What is needed: Each record below should be returned exactly, with its pictures left out.

=====

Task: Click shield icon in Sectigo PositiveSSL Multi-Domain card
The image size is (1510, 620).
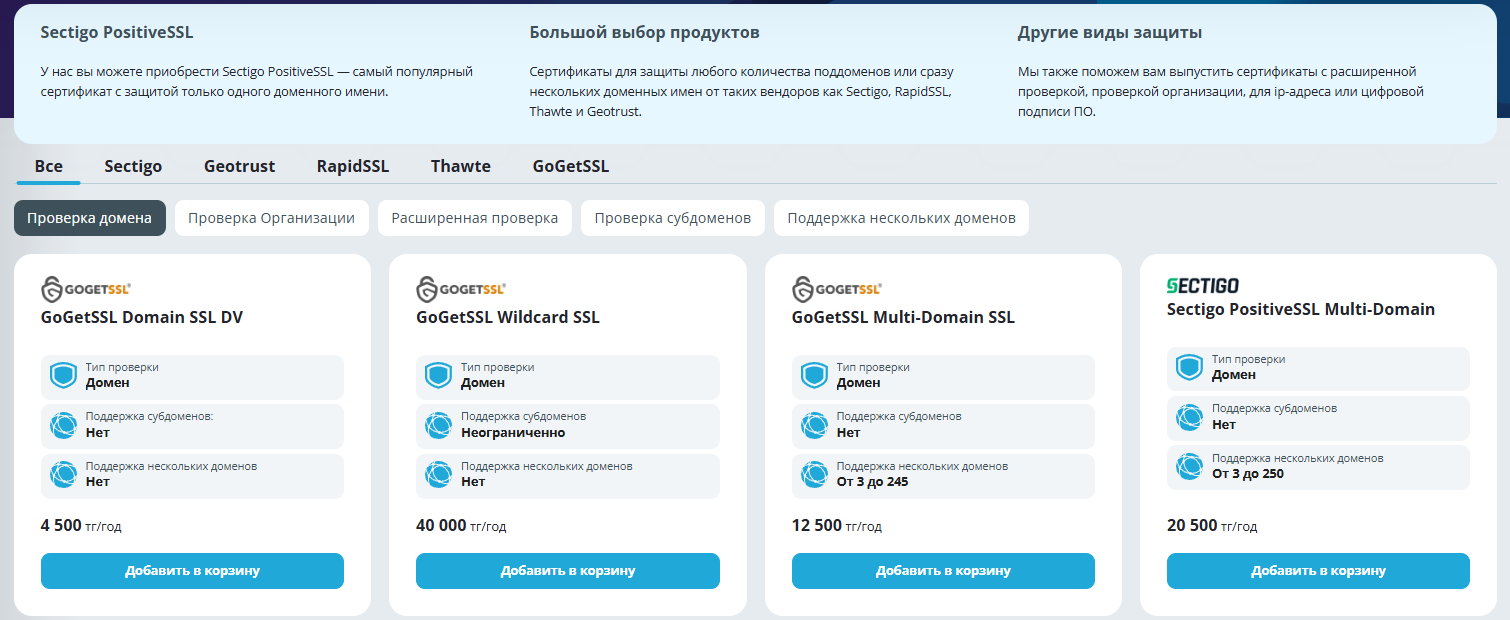Action: [x=1189, y=368]
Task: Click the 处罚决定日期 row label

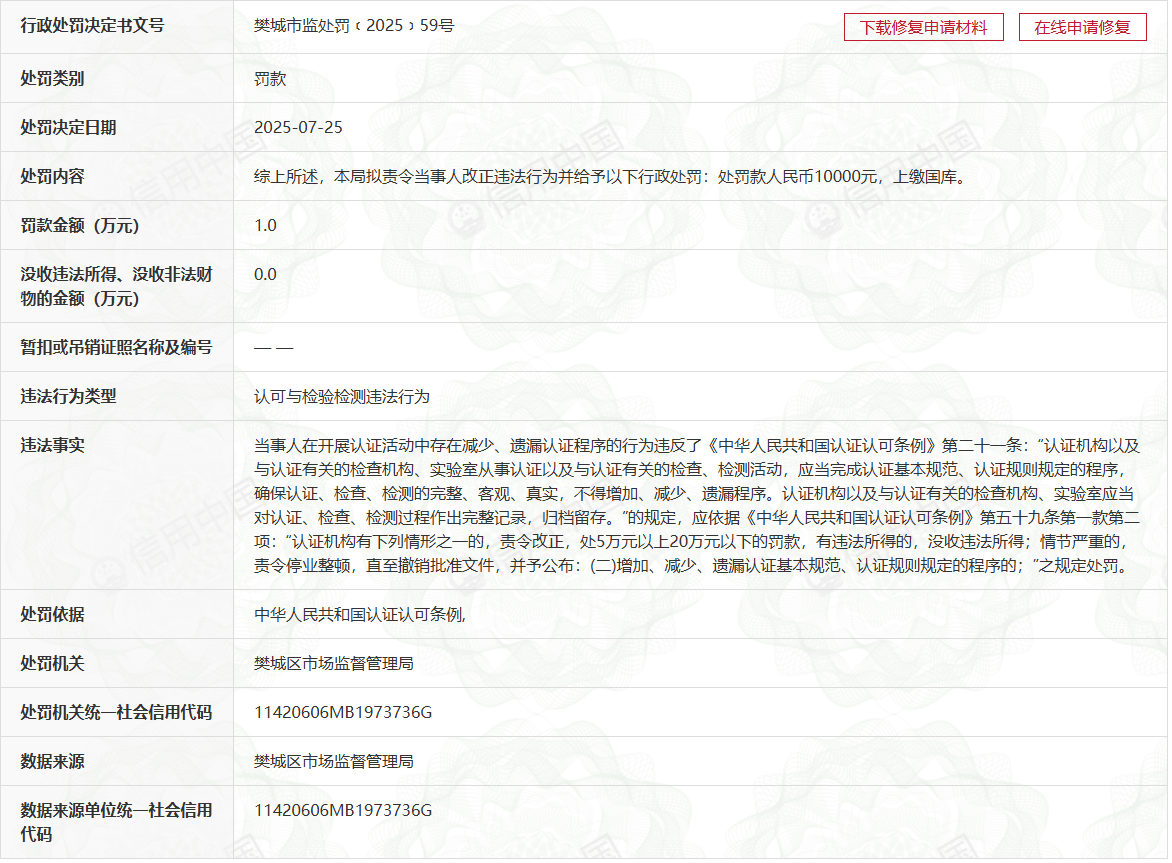Action: click(x=68, y=128)
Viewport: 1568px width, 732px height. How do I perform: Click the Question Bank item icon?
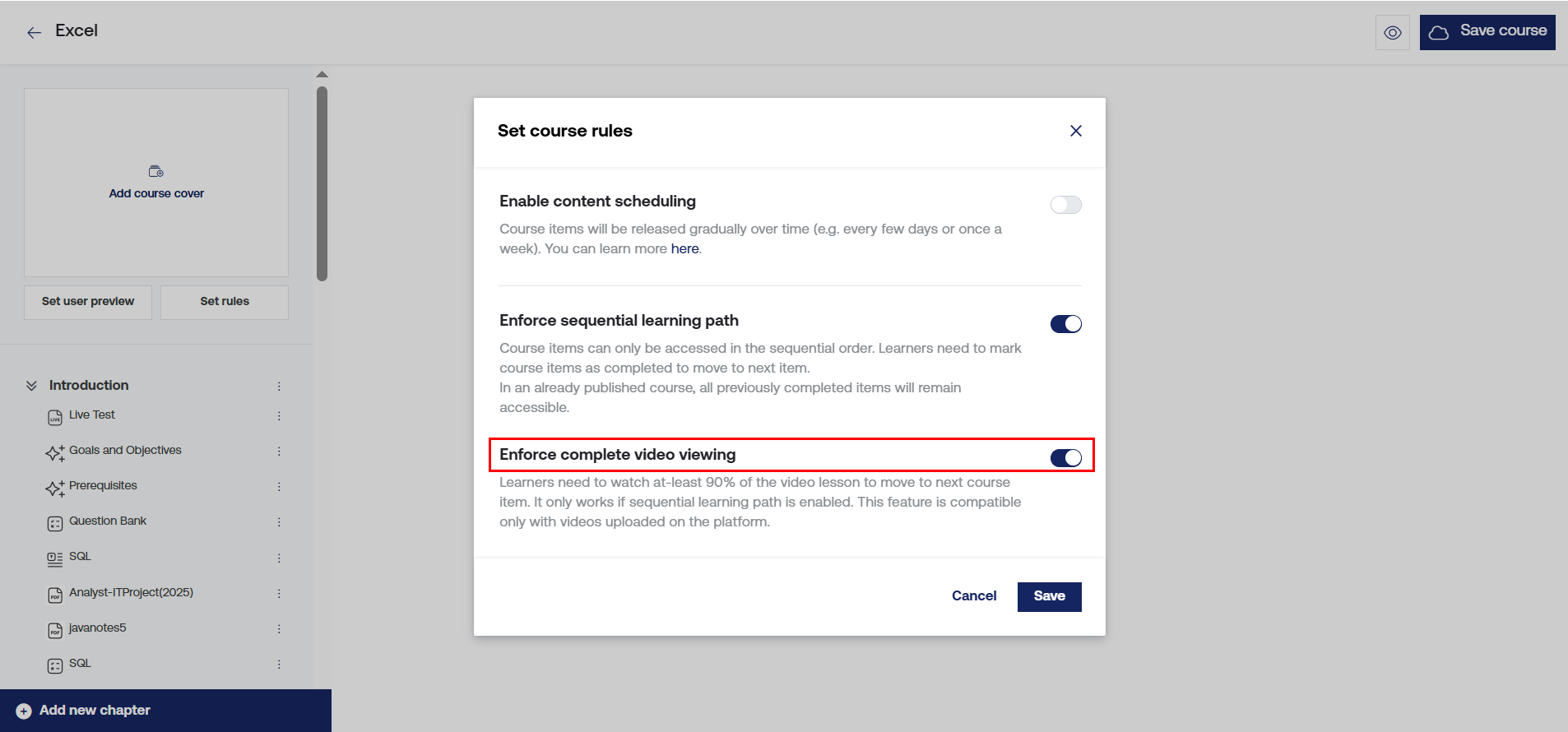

=====

Task output:
Task: Click shield icon in Sectigo PositiveSSL Multi-Domain card
The image size is (1510, 620).
Action: [x=1189, y=368]
Task: Click the 处罚决定日期 row label

Action: click(x=68, y=128)
Viewport: 1568px width, 732px height. How do I perform: Click the Question Bank item icon?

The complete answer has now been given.